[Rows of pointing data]
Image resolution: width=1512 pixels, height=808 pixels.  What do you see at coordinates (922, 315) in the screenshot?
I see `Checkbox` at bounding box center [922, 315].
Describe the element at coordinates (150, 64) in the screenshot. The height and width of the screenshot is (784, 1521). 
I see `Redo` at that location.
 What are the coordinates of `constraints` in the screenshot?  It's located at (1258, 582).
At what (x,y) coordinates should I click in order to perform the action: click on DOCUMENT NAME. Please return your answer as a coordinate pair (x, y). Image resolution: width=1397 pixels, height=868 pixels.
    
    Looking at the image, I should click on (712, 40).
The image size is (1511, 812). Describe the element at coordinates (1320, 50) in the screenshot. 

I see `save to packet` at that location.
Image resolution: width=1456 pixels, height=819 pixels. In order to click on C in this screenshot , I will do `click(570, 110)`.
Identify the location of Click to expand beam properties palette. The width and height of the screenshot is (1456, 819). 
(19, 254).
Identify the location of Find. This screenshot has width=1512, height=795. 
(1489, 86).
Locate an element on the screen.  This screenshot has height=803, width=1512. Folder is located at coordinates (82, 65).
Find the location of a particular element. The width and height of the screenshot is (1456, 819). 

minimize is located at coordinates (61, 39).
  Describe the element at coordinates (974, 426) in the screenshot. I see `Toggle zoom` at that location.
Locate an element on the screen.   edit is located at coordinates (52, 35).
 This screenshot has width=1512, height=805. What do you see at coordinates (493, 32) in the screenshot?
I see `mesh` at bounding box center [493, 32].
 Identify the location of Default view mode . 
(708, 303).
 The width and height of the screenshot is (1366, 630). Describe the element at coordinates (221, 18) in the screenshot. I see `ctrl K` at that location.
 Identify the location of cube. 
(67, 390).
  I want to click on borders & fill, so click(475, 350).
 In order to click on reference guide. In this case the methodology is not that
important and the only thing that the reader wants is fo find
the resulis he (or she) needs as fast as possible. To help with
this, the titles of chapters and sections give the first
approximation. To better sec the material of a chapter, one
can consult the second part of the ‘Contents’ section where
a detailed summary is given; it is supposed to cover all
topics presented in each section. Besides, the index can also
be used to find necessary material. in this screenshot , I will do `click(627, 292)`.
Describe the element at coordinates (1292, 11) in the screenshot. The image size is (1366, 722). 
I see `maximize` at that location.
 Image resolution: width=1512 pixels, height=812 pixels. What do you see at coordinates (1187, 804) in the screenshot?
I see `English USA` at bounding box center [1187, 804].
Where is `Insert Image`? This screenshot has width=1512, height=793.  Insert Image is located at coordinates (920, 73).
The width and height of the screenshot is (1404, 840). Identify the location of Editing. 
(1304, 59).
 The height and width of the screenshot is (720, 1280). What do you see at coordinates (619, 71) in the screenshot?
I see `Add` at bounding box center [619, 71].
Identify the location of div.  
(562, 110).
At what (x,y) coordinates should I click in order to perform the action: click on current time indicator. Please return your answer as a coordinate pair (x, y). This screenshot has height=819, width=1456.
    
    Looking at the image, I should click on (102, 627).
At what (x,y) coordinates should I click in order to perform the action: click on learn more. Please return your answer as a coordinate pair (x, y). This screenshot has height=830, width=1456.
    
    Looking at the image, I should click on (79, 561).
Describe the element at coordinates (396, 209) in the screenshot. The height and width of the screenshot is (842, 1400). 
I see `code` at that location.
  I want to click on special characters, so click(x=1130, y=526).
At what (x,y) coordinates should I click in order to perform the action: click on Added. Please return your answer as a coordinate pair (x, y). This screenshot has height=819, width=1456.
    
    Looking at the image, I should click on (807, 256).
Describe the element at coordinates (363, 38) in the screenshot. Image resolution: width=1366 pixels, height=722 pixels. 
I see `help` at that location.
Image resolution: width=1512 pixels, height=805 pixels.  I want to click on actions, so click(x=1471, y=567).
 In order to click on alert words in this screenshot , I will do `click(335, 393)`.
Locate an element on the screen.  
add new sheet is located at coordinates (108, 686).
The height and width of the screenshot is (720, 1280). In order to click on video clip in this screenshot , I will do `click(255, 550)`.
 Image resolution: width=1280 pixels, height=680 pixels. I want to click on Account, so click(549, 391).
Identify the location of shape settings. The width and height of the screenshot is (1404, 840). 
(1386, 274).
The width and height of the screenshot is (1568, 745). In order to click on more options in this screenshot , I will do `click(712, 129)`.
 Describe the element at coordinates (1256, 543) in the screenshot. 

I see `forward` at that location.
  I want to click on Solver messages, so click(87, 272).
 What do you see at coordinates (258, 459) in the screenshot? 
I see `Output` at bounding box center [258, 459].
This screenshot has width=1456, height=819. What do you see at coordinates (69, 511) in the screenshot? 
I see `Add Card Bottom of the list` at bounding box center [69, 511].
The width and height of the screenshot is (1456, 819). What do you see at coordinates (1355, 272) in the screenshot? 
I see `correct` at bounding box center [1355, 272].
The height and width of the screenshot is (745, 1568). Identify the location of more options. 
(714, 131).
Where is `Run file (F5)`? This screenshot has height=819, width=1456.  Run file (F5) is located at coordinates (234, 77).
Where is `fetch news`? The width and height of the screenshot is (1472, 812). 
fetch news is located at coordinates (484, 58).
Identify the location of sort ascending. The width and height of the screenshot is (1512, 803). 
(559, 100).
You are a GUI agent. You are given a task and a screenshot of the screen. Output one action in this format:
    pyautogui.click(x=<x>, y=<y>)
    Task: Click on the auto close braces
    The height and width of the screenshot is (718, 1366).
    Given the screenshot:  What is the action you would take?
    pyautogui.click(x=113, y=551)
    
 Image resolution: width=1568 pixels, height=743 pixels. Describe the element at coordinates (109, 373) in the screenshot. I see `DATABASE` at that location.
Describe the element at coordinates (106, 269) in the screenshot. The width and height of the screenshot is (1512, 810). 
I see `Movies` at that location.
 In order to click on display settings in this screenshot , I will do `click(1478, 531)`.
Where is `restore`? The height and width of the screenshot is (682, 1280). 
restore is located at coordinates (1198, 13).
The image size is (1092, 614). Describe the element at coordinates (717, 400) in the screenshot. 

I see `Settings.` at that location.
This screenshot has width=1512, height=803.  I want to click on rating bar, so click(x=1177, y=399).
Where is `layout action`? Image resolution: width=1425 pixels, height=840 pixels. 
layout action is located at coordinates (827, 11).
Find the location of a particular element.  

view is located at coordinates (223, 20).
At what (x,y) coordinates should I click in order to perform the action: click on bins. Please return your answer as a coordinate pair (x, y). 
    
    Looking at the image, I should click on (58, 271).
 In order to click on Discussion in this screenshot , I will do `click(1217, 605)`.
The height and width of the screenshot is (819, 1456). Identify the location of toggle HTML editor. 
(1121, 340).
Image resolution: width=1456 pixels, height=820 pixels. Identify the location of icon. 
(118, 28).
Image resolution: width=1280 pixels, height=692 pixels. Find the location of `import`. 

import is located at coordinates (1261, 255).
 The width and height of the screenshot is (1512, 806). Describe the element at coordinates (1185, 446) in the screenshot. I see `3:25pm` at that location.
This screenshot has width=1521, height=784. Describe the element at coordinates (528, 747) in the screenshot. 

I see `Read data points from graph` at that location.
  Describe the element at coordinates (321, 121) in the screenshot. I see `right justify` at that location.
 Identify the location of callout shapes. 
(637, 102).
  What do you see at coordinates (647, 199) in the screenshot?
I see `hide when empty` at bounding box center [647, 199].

**What the task requires:** Reproduce the lines above verbatim, from first to last.

**Exercise output:**
Image resolution: width=1512 pixels, height=808 pixels.  What do you see at coordinates (922, 315) in the screenshot?
I see `Checkbox` at bounding box center [922, 315].
Describe the element at coordinates (150, 64) in the screenshot. The height and width of the screenshot is (784, 1521). 
I see `Redo` at that location.
 What are the coordinates of `constraints` in the screenshot?  It's located at (1258, 582).
At what (x,y) coordinates should I click in order to perform the action: click on DOCUMENT NAME. Please return your answer as a coordinate pair (x, y). Image resolution: width=1397 pixels, height=868 pixels.
    
    Looking at the image, I should click on (712, 40).
The image size is (1511, 812). Describe the element at coordinates (1320, 50) in the screenshot. 

I see `save to packet` at that location.
Image resolution: width=1456 pixels, height=819 pixels. In order to click on C in this screenshot , I will do `click(570, 110)`.
Identify the location of Click to expand beam properties palette. The width and height of the screenshot is (1456, 819). 
(19, 254).
Identify the location of Find. This screenshot has width=1512, height=795. 
(1489, 86).
Locate an element on the screen.  This screenshot has height=803, width=1512. Folder is located at coordinates (82, 65).
Find the location of a particular element. The width and height of the screenshot is (1456, 819). 

minimize is located at coordinates (61, 39).
  Describe the element at coordinates (974, 426) in the screenshot. I see `Toggle zoom` at that location.
Locate an element on the screen.   edit is located at coordinates (52, 35).
 This screenshot has width=1512, height=805. What do you see at coordinates (493, 32) in the screenshot?
I see `mesh` at bounding box center [493, 32].
 Identify the location of Default view mode . 
(708, 303).
 The width and height of the screenshot is (1366, 630). Describe the element at coordinates (221, 18) in the screenshot. I see `ctrl K` at that location.
 Identify the location of cube. 
(67, 390).
  I want to click on borders & fill, so click(475, 350).
 In order to click on reference guide. In this case the methodology is not that
important and the only thing that the reader wants is fo find
the resulis he (or she) needs as fast as possible. To help with
this, the titles of chapters and sections give the first
approximation. To better sec the material of a chapter, one
can consult the second part of the ‘Contents’ section where
a detailed summary is given; it is supposed to cover all
topics presented in each section. Besides, the index can also
be used to find necessary material. in this screenshot , I will do `click(627, 292)`.
Describe the element at coordinates (1292, 11) in the screenshot. The image size is (1366, 722). 
I see `maximize` at that location.
 Image resolution: width=1512 pixels, height=812 pixels. What do you see at coordinates (1187, 804) in the screenshot?
I see `English USA` at bounding box center [1187, 804].
Where is `Insert Image`? This screenshot has width=1512, height=793.  Insert Image is located at coordinates (920, 73).
The width and height of the screenshot is (1404, 840). Identify the location of Editing. 
(1304, 59).
 The height and width of the screenshot is (720, 1280). What do you see at coordinates (619, 71) in the screenshot?
I see `Add` at bounding box center [619, 71].
Identify the location of div.  
(562, 110).
At what (x,y) coordinates should I click in order to perform the action: click on current time indicator. Please return your answer as a coordinate pair (x, y). This screenshot has height=819, width=1456.
    
    Looking at the image, I should click on (102, 627).
At what (x,y) coordinates should I click in order to perform the action: click on learn more. Please return your answer as a coordinate pair (x, y). This screenshot has height=830, width=1456.
    
    Looking at the image, I should click on (79, 561).
Describe the element at coordinates (396, 209) in the screenshot. The height and width of the screenshot is (842, 1400). 
I see `code` at that location.
  I want to click on special characters, so click(x=1130, y=526).
At what (x,y) coordinates should I click in order to perform the action: click on Added. Please return your answer as a coordinate pair (x, y). This screenshot has height=819, width=1456.
    
    Looking at the image, I should click on (807, 256).
Describe the element at coordinates (363, 38) in the screenshot. Image resolution: width=1366 pixels, height=722 pixels. 
I see `help` at that location.
Image resolution: width=1512 pixels, height=805 pixels.  I want to click on actions, so click(x=1471, y=567).
 In order to click on alert words in this screenshot , I will do `click(335, 393)`.
Locate an element on the screen.  
add new sheet is located at coordinates (108, 686).
The height and width of the screenshot is (720, 1280). In order to click on video clip in this screenshot , I will do `click(255, 550)`.
 Image resolution: width=1280 pixels, height=680 pixels. I want to click on Account, so click(549, 391).
Identify the location of shape settings. The width and height of the screenshot is (1404, 840). 
(1386, 274).
The width and height of the screenshot is (1568, 745). In order to click on more options in this screenshot , I will do `click(712, 129)`.
 Describe the element at coordinates (1256, 543) in the screenshot. 

I see `forward` at that location.
  I want to click on Solver messages, so click(87, 272).
 What do you see at coordinates (258, 459) in the screenshot? 
I see `Output` at bounding box center [258, 459].
This screenshot has width=1456, height=819. What do you see at coordinates (69, 511) in the screenshot? 
I see `Add Card Bottom of the list` at bounding box center [69, 511].
The width and height of the screenshot is (1456, 819). What do you see at coordinates (1355, 272) in the screenshot? 
I see `correct` at bounding box center [1355, 272].
The height and width of the screenshot is (745, 1568). Identify the location of more options. 
(714, 131).
Where is `Run file (F5)`? This screenshot has height=819, width=1456.  Run file (F5) is located at coordinates (234, 77).
Where is `fetch news`? The width and height of the screenshot is (1472, 812). 
fetch news is located at coordinates (484, 58).
Identify the location of sort ascending. The width and height of the screenshot is (1512, 803). 
(559, 100).
You are a GUI agent. You are given a task and a screenshot of the screen. Output one action in this format:
    pyautogui.click(x=<x>, y=<y>)
    Task: Click on the auto close braces
    The height and width of the screenshot is (718, 1366).
    Given the screenshot:  What is the action you would take?
    pyautogui.click(x=113, y=551)
    
 Image resolution: width=1568 pixels, height=743 pixels. Describe the element at coordinates (109, 373) in the screenshot. I see `DATABASE` at that location.
Describe the element at coordinates (106, 269) in the screenshot. The width and height of the screenshot is (1512, 810). 
I see `Movies` at that location.
 In order to click on display settings in this screenshot , I will do `click(1478, 531)`.
Where is `restore`? The height and width of the screenshot is (682, 1280). 
restore is located at coordinates (1198, 13).
The image size is (1092, 614). Describe the element at coordinates (717, 400) in the screenshot. 

I see `Settings.` at that location.
This screenshot has width=1512, height=803.  I want to click on rating bar, so click(x=1177, y=399).
Where is `layout action`? Image resolution: width=1425 pixels, height=840 pixels. 
layout action is located at coordinates (827, 11).
Find the location of a particular element.  

view is located at coordinates (223, 20).
At what (x,y) coordinates should I click in order to perform the action: click on bins. Please return your answer as a coordinate pair (x, y). 
    
    Looking at the image, I should click on (58, 271).
 In order to click on Discussion in this screenshot , I will do `click(1217, 605)`.
The height and width of the screenshot is (819, 1456). Identify the location of toggle HTML editor. 
(1121, 340).
Image resolution: width=1456 pixels, height=820 pixels. Identify the location of icon. 
(118, 28).
Image resolution: width=1280 pixels, height=692 pixels. Find the location of `import`. 

import is located at coordinates (1261, 255).
 The width and height of the screenshot is (1512, 806). Describe the element at coordinates (1185, 446) in the screenshot. I see `3:25pm` at that location.
This screenshot has width=1521, height=784. Describe the element at coordinates (528, 747) in the screenshot. 

I see `Read data points from graph` at that location.
  Describe the element at coordinates (321, 121) in the screenshot. I see `right justify` at that location.
 Identify the location of callout shapes. 
(637, 102).
  What do you see at coordinates (647, 199) in the screenshot?
I see `hide when empty` at bounding box center [647, 199].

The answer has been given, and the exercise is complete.